I DON’T RECALL THIS question being clearly asked last week of the company executives who would block Bell Canada’s purchase of Astral Media: Why do you fear Bell would act the way you say it will?
The subject was broached a few times last week during the CRTC hearing and was sort-of asked, just not in as direct a way as we’ve put it above. The answer was given a number of times. Put simply, the executives of Quebecor, Cogeco, Rogers, EastLink and others say Bell is behaving poorly already and they fear an even bigger Bell would act as they themselves would, if given the chance to run the huge group of assets Bell Canada owns and would own, should this purchase be approved by the CRTC and Competition Bureau.
Here’s EastLink CEO Lee Bragg referencing how he believes Bell is already operating: “They are just running the business to the best of their ability and I would likely do the same thing… I am not suggesting that they are evil or doing anything nefarious. They are just trying to run the business to the benefit of their shareholders,” he said.

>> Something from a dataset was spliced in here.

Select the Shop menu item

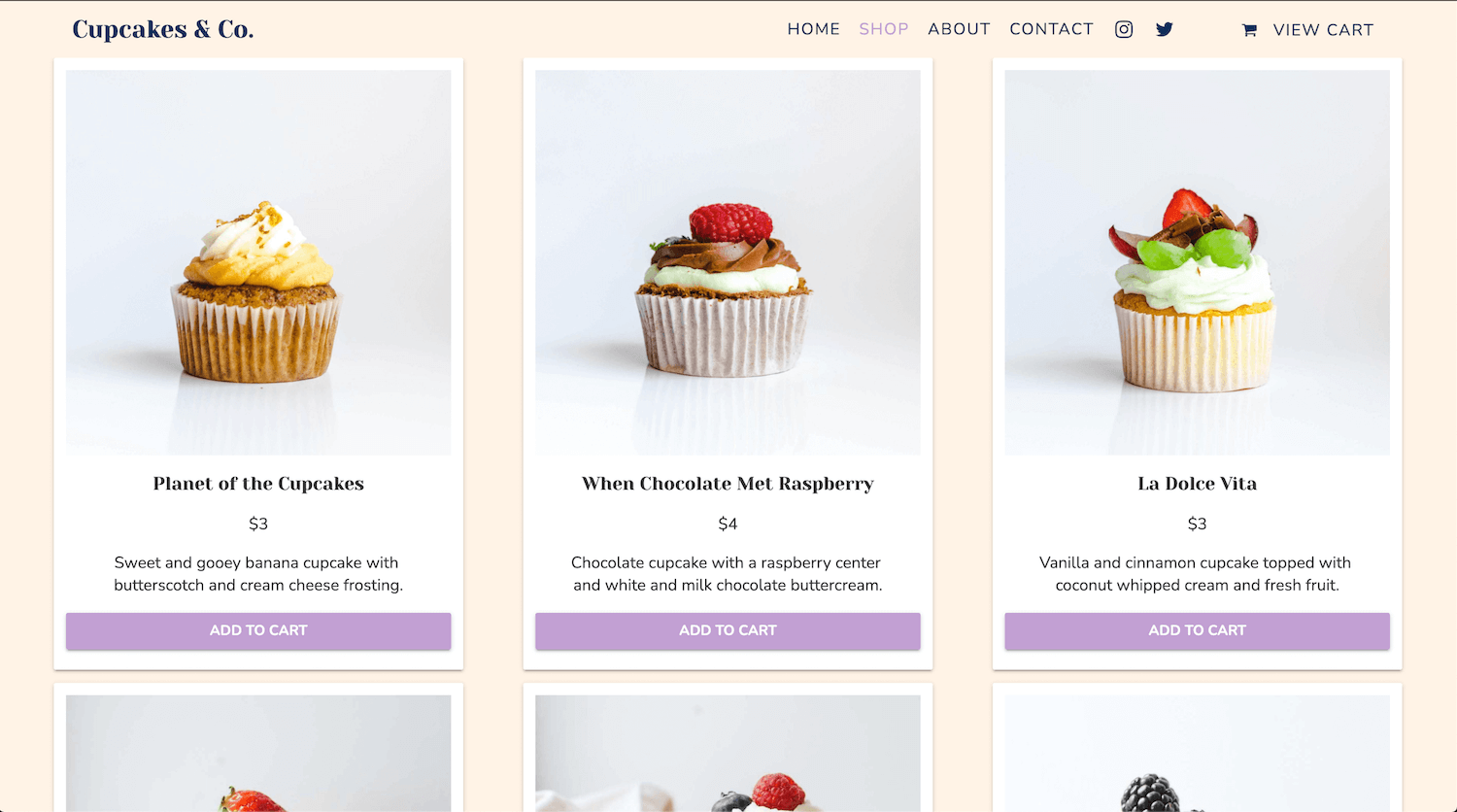click(x=884, y=29)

“It is a challenge, as it is today, because of their dominance, and if we allow it to continue to go further, it becomes even more detrimental… I call it the re-monopolization. If you can control that much of one critical element of the entire system, you can effectively control it all and we just think it is a step too far that we are not really sure how we can compete, to the benefit of our customers, if they just sit there and dictate the terms and conditions that we have to operate at when it doesn't matter to them, because, it is all internal for them,” added Bragg (screen-capped from CPAC.ca during his appearance September 11).

Rogers’ EVP Ken Engelhart had something similar to say when he was asked about Bell just wanting to recoup its content investments and maximize its income – and needing its content to be as widely distributed as possible to make that happen. “I agree with you completely that they have a right to get the money that a media company should be allowed to get, but the problem here is that they're vertically integrated, so suddenly their perfectly rational business incentives are changed,” said Engelhart to vice-chair Tom Pentefountas last Wednesday.

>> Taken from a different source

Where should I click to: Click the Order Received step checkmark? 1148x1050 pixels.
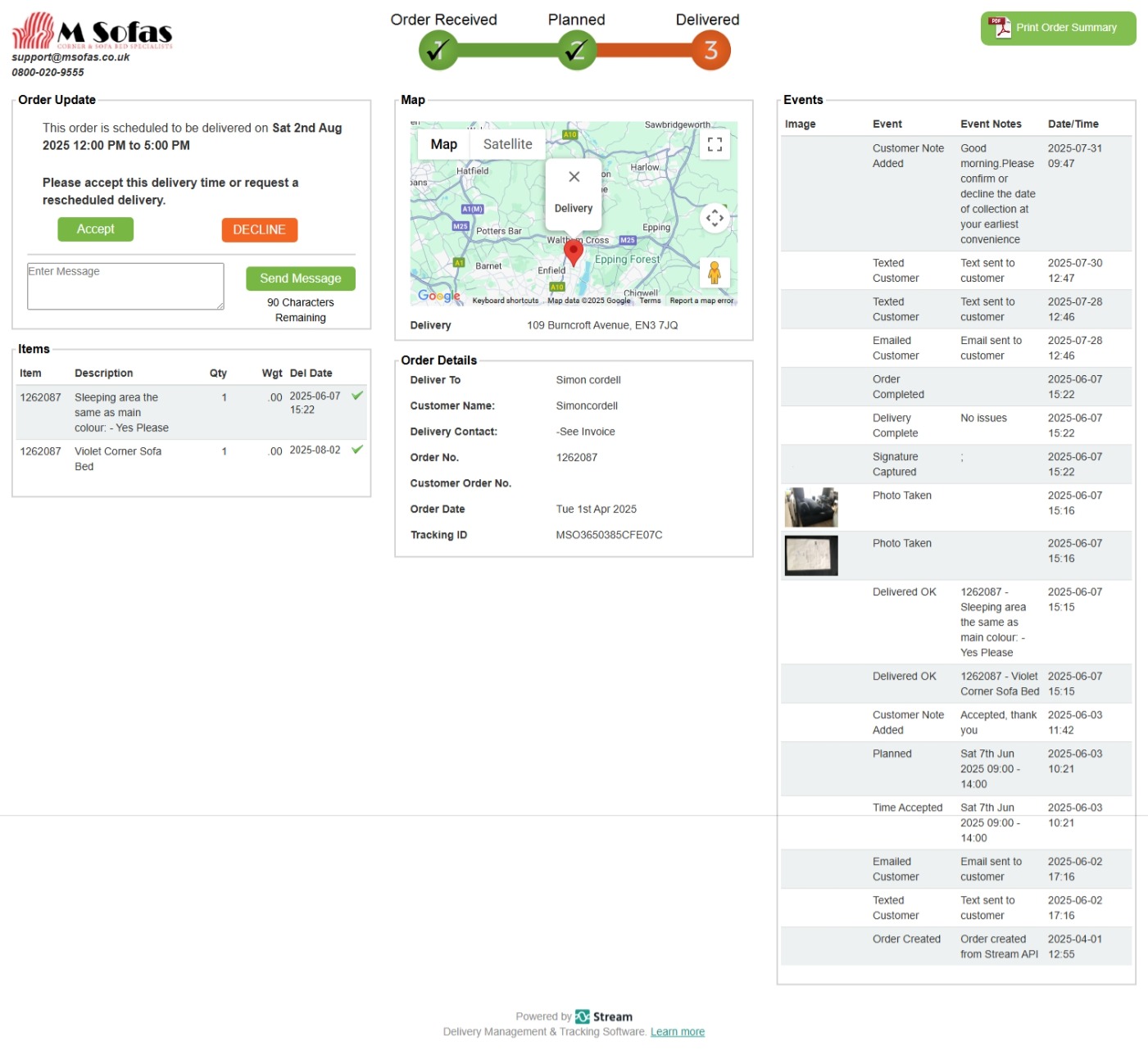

“We're not here saying that Bell are evil or that Bell are cruel, we're saying that Bell are rational business people. The money that they make from their distribution businesses is much more impressive than the money that they make from their media businesses. If they can sacrifice a bit of profit in the media business by not selling to everyone and sell more cable subscriptions and sell more wireless subscriptions and sell more internet subscriptions, they make more money.
“So, you're absolutely right that they are trying not to leave money on the table, but the result is that they're not behaving like a content provider would behave. A content provider like Astral wants to get every last scrap of money out of their content business. A vertically integrated distributor wants to maximize the overall corporate profits which often means enhancing their distribution business and not selling content to their competitors.
“And that's where the conduct becomes anti-competitive and not the kind of profit maximization that's good for the system; it becomes bad for the system and bad for consumers.”
Long story short, these competing executives fear Bell will act the way “rational” businesspeople will act and do what’s best for Bell – the same way Rogers will do what’s best for Rogers and EastLink what’s best for EastLink.
The Commission’s task now is it must decide if Bell doing what’s best for Bell is also good for Canadians.
Final replies by intervenors are due into the CRTC Friday, with the last Bell reply due in a week after that.